NGANJUK, srjatim.co.id – Gema sholawat menggema di Desa Malangsari, Kecamatan Tanjunganom, Kabupaten Nganjuk, Selasa (15/9/2026). Ribuan jamaah dan warga memadati kawasan depan kediaman HM Aris Mujiono SH MH untuk mengikuti rangkaian Maulid Nabi Muhammad SAW yang dikemas dalam agenda Riyadhoh 41.
Kegiatan yang digelar keluarga besar HM Aris Mujiono tersebut menjadi momentum untuk mempererat kecintaan kepada Rasulullah sekaligus mendekatkan diri kepada Allah SWT. Rangkaian acara menghadirkan sejumlah tokoh agama, di antaranya Gus Zamroji, Ustaz Mukhlisom Saifulloh, dan Ustaz Ahmad Rojin.

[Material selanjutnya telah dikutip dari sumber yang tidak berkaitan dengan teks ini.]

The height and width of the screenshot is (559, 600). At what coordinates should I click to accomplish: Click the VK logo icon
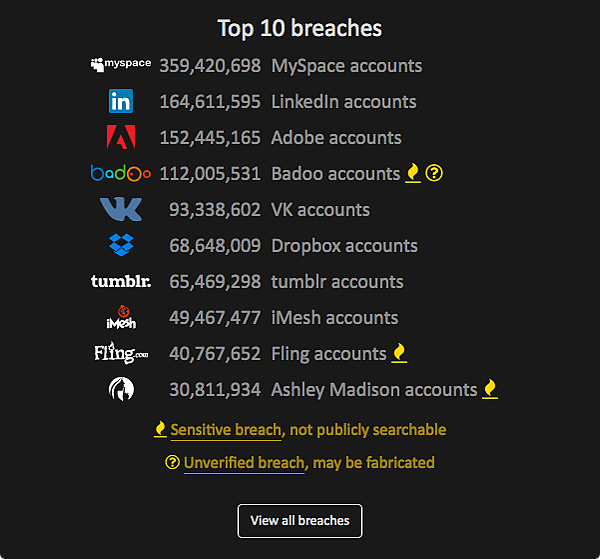[x=120, y=209]
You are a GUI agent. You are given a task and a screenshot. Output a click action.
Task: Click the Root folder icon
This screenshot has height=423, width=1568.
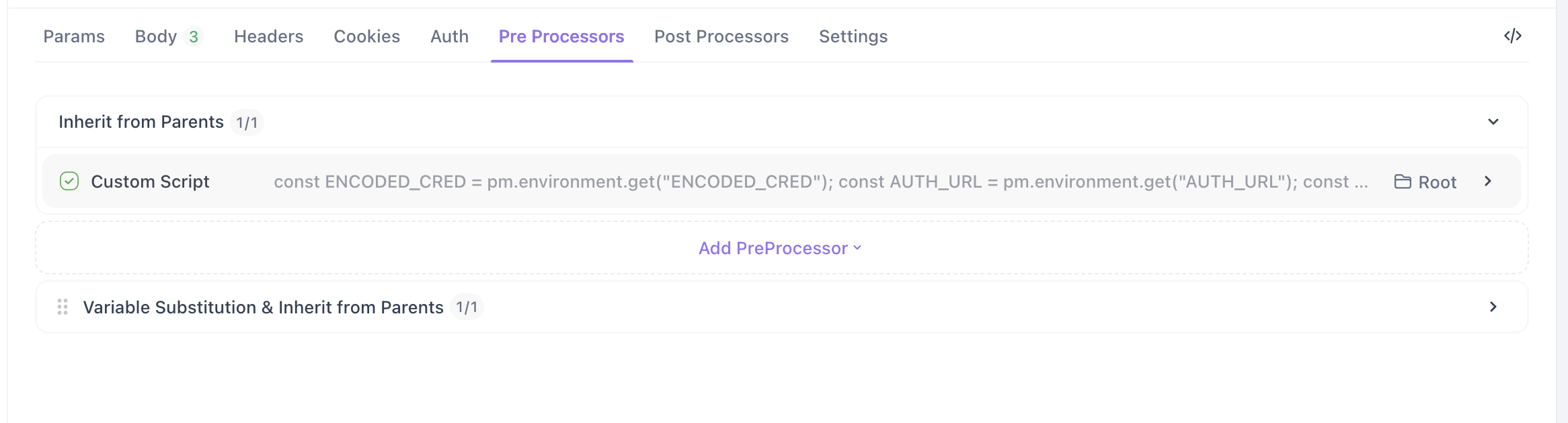click(1402, 182)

Suasana semakin khidmat dengan lantunan sholawat yang diiringi Hadroh Modern Al Wafa Bi Ahdi Rosul bersama Majelis Munajad Aghitsni (MMA). Ribuan jamaah tampak mengikuti rangkaian kegiatan dengan penuh khusyuk.
Besarnya antusiasme jamaah membuat pengamanan turut diperketat. Personel TNI dan Polri diterjunkan untuk menjaga kelancaran kegiatan. Ratusan anggota Banser juga ikut mengawal jalannya acara hingga selesai.

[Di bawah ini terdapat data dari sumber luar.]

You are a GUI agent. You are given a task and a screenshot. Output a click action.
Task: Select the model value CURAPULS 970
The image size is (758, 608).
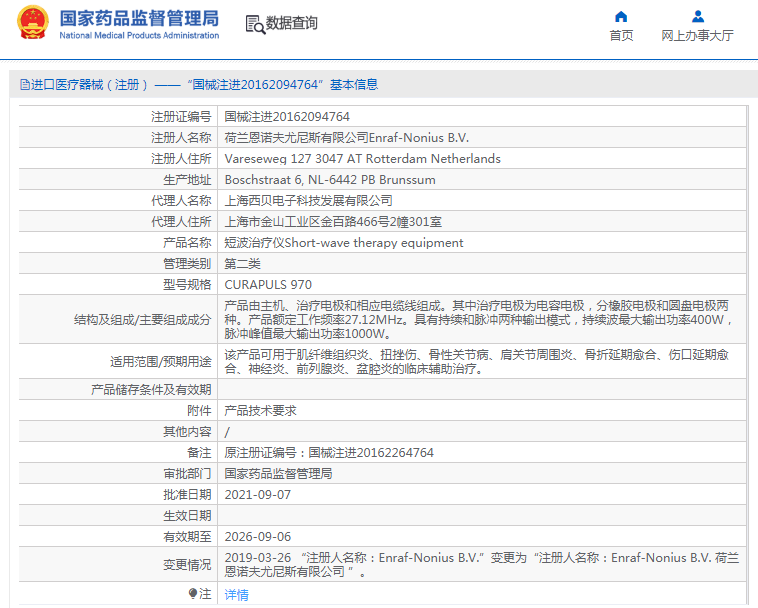pos(267,285)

HM Aris Mujiono mengatakan, Maulid Nabi tidak semestinya berhenti pada perayaan seremonial. Lebih dari itu, momentum tersebut harus menjadi pengingat bagi umat Islam untuk menjadikan nilai-nilai, akhlak, dan ajaran Rasulullah sebagai pedoman dalam kehidupan sehari-hari.
“Maulid Nabi merupakan salah satu momentum penting untuk menjadikan nilai, akhlak, dan ajaran Rasulullah sebagai pedoman hidup sehari-hari, bukan sekadar perayaan seremonial,” ujar Aris.
Menurutnya, peringatan Maulid Nabi juga menjadi kesempatan untuk kembali menghayati perjuangan Rasulullah dalam menyampaikan risalah Islam. Kecintaan kepada Nabi Muhammad SAW, kata dia, dapat terus ditumbuhkan dengan memperbanyak sholawat serta mengamalkan keteladanan beliau.
Sementara itu, Riyadhoh 41 hari yang menjadi bagian dari rangkaian kegiatan tersebut dimaknai sebagai upaya pembinaan spiritual. Riyadhoh diharapkan mampu menjadi sarana untuk menyucikan hati, membentuk akhlak yang lebih baik, sekaligus mengendalikan hawa nafsu.
“Dengan Riyadhoh, kita belajar menyucikan hati, mendidik akhlak, dan mengendalikan hawa nafsu. Mari memperbanyak sholawat dan menumbuhkan rasa cinta kepada Rasulullah,” pungkasnya.